Esto se debe al cambio conductual de los últimos años. El sedentarismo toma partida de ello. Las nuevas tecnologías, el crecimiento de las ciudades, la inseguridad… son algunos de los factores que permiten observar como cada vez se ven menos niños jugando en las calles, como usualmente se podían ver antes. ¡Que me lo digan a mí y mis hermanos!

Es más fácil para los padres tenerlos en casa, protegidos, bajo el manto de la televisión o cualquier computadora. ¡Pero también tienen que moverse!

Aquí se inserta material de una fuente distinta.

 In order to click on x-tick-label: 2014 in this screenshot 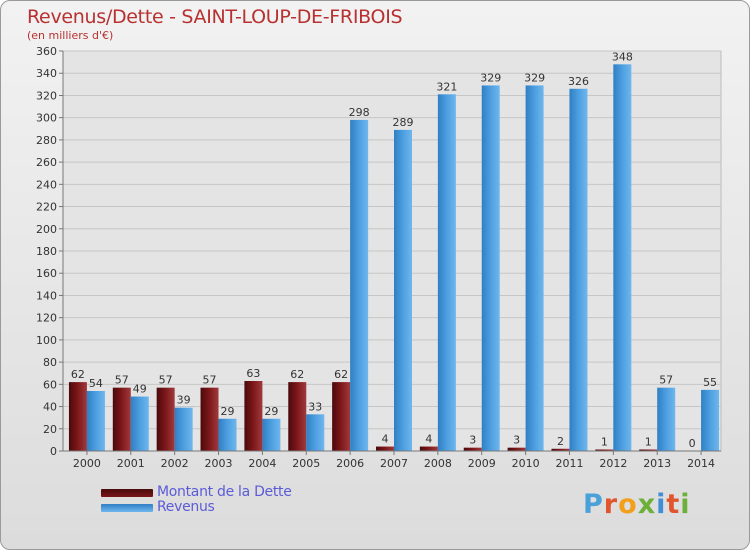, I will do `click(701, 464)`.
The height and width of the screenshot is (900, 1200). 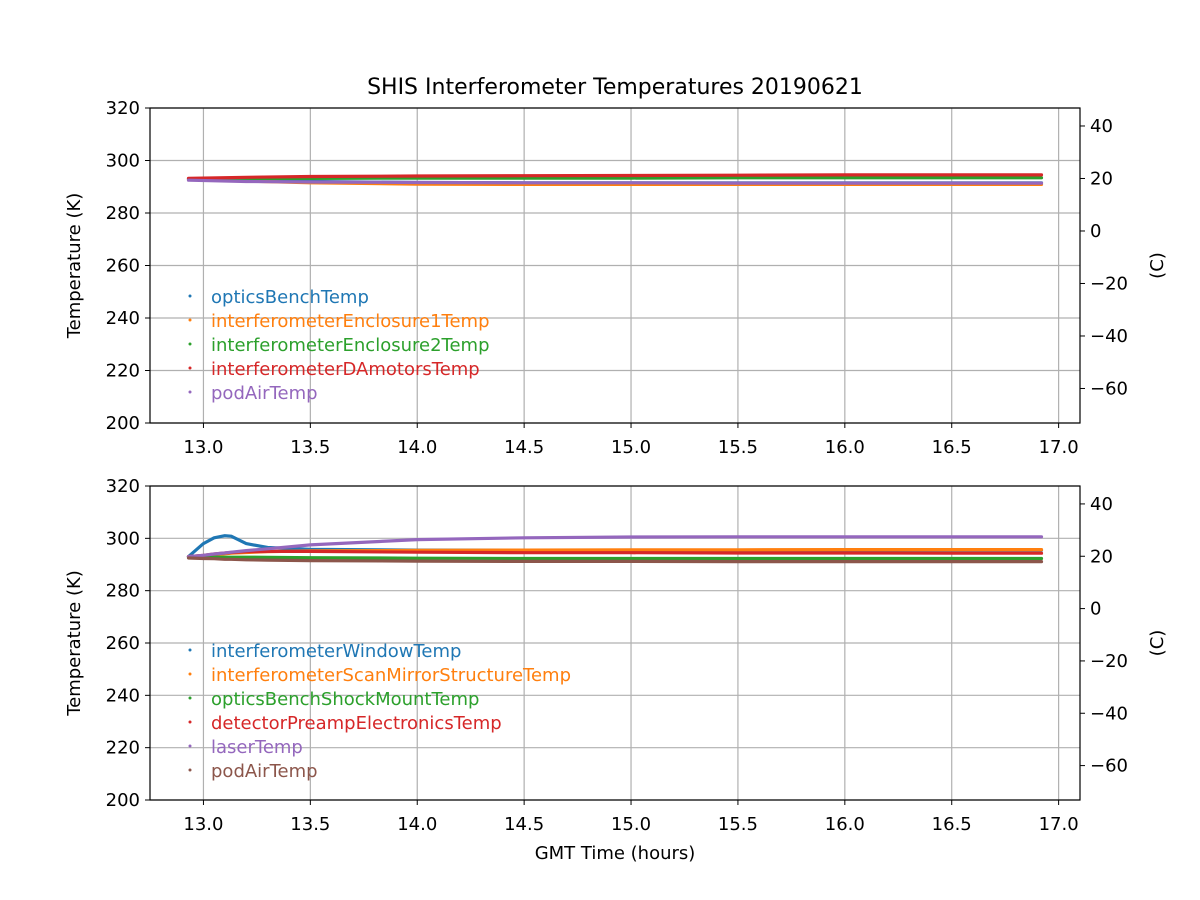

Eso por un lado, por otro se puede relacionar con los cambios alimenticios. La dieta saludable está apartándose y dando muchas posibilidades a la comida rápida y precocinada. Volvemos a lo mismo, comodidad, tiempo…

¿Por qué se necesita la actividad física?

Los padres en esto debéis tener un papel protagonista. Debéis controlar y reducir el número de horas frente a la televisión y videojuegos, fomentando la práctica de actividad física. Proponer actividades para tus hijos, practicarlas conjuntamente, llevar unos hábitos de vida saludables en los cuales tus hijos se vean reflejados y busquen imitarlos. Parte de los hábitos adquiridos por imitación serán reforzados y disfrutados por los niños con el paso de los años.

Lo que yo me propongo con los míos es que como mínimo hagan no menos de 1 hora de actividad física diaria. Esta actividad física en los niños se relaciona con los juegos y actividades realizadas con sus iguales, no hace falta que lleven a cabo deportes específicos ni reglados.

Deben compaginar diferentes capacidades a trabajar como pueden ser la resistencia, flexibilidad, habilidad, equilibrio, coordinación y en menor medida la fuerza en edades primarias.

Gracias al deporte y sin olvidar la importancia de la alimentación, descanso y disminución del tiempo empleado para las nuevas tecnologías, podréis tener unos hijos… ¡”sanos y salvos”!